War­ten auf Godot: Di­gi­ta­li­sie­rungs­thea­ter im Ge­sund­heits­we­sen

Wla­di­mir fragt im be­rühm­ten Thea­ter­stück von Sa­mu­el Be­ckett ganz am Schluss: «Also? Wir gehen?» Es­tra­gon ant­wor­tet: «Gehen wir!» Wor­auf das Stück mit der Re­gie­an­wei­sung des Au­tors endet: Sie gehen nicht von der Stel­le. Lei­der ver­hält es sich im Schwei­zer Ge­sund­heits­we­sen ganz ähn­lich: Man war­tet, tritt an Ort und be­wegt sich auch nach lan­gen Dis­kus­sio­nen nicht. Ge­ra­de in der Di­gi­ta­li­sie­rung klaf­fen An­spruch und Wirk­lich­keit weit aus­ein­an­der. Die Co­ro­na-Krise hat die Schwach­stel­len scho­nungs­los of­fen­ge­legt. Jetzt muss das ab­sur­de Thea­ter ein Ende haben, denn das War­ten auf den Di­gi­ta­li­sie­rungs-Godot scha­det der Schweiz und deren Be­völ­ke­rung.

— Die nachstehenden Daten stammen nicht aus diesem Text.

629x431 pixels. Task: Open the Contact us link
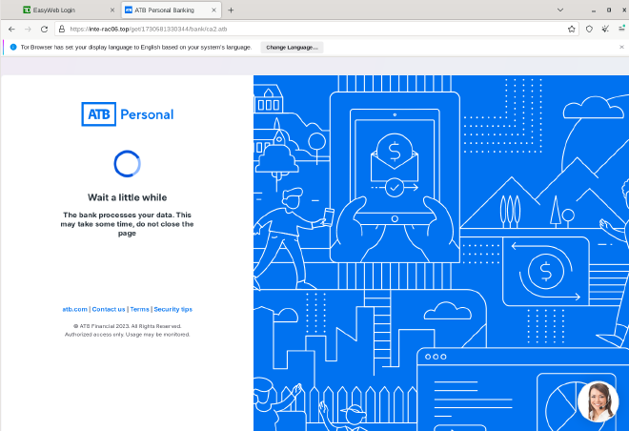click(109, 309)
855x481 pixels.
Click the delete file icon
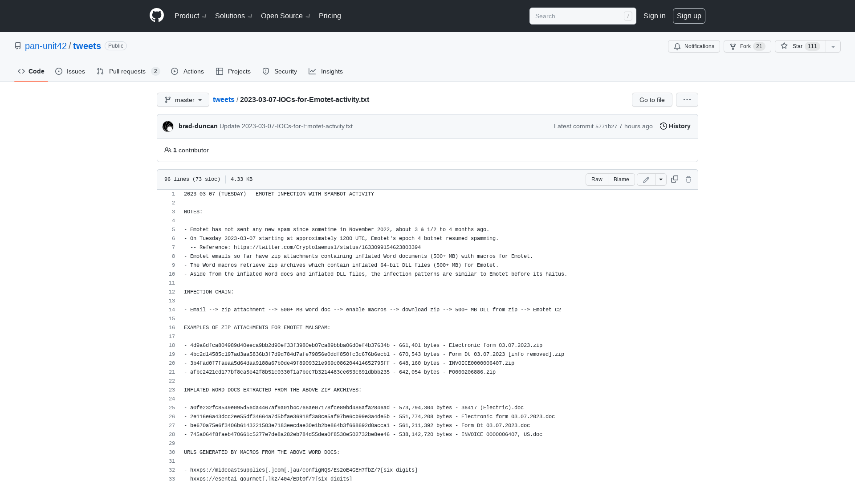tap(688, 179)
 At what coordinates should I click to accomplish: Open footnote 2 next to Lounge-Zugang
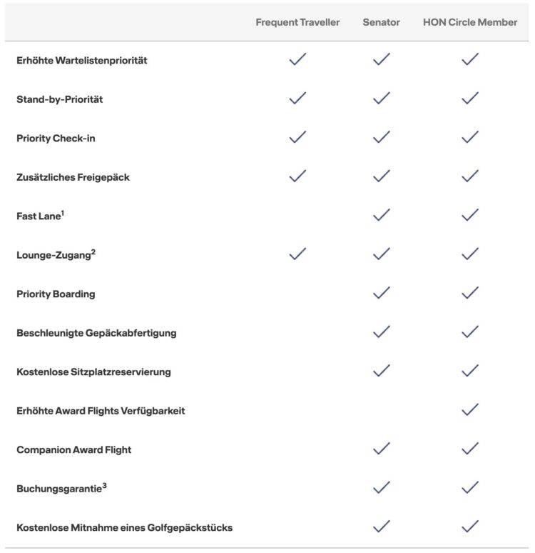(x=93, y=251)
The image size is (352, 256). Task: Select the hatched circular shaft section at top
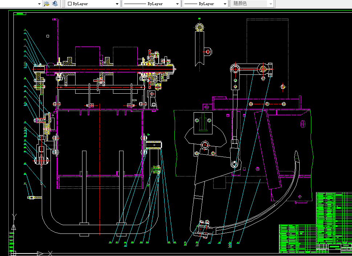point(199,27)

Seit Jah­ren spricht man von der zwin­gen­den Di­gi­ta­li­sie­rung im Schwei­zer Ge­sund­heits­we­sen. Zu Recht, denn dank di­gi­ta­ler Pro­zes­se kön­nen und müs­sen Ef­fi­zi­enz und Qua­li­tät im Ge­sund­heits­we­sen ge­stei­gert wer­den. Wie kann es sein, dass viele Ärzte heute noch die Krank­heits­ak­ten in Pa­pier­form füh­ren? Dass Mel­dun­gen ans BAG per Fax über­mit­telt wer­den? Dass Rönt­gen­bil­der zum Teil nur ana­log ge­spei­chert wer­den? Dass das elek­tro­ni­sche Pa­ti­en­ten­dos­sier immer noch nicht um­ge­setzt ist?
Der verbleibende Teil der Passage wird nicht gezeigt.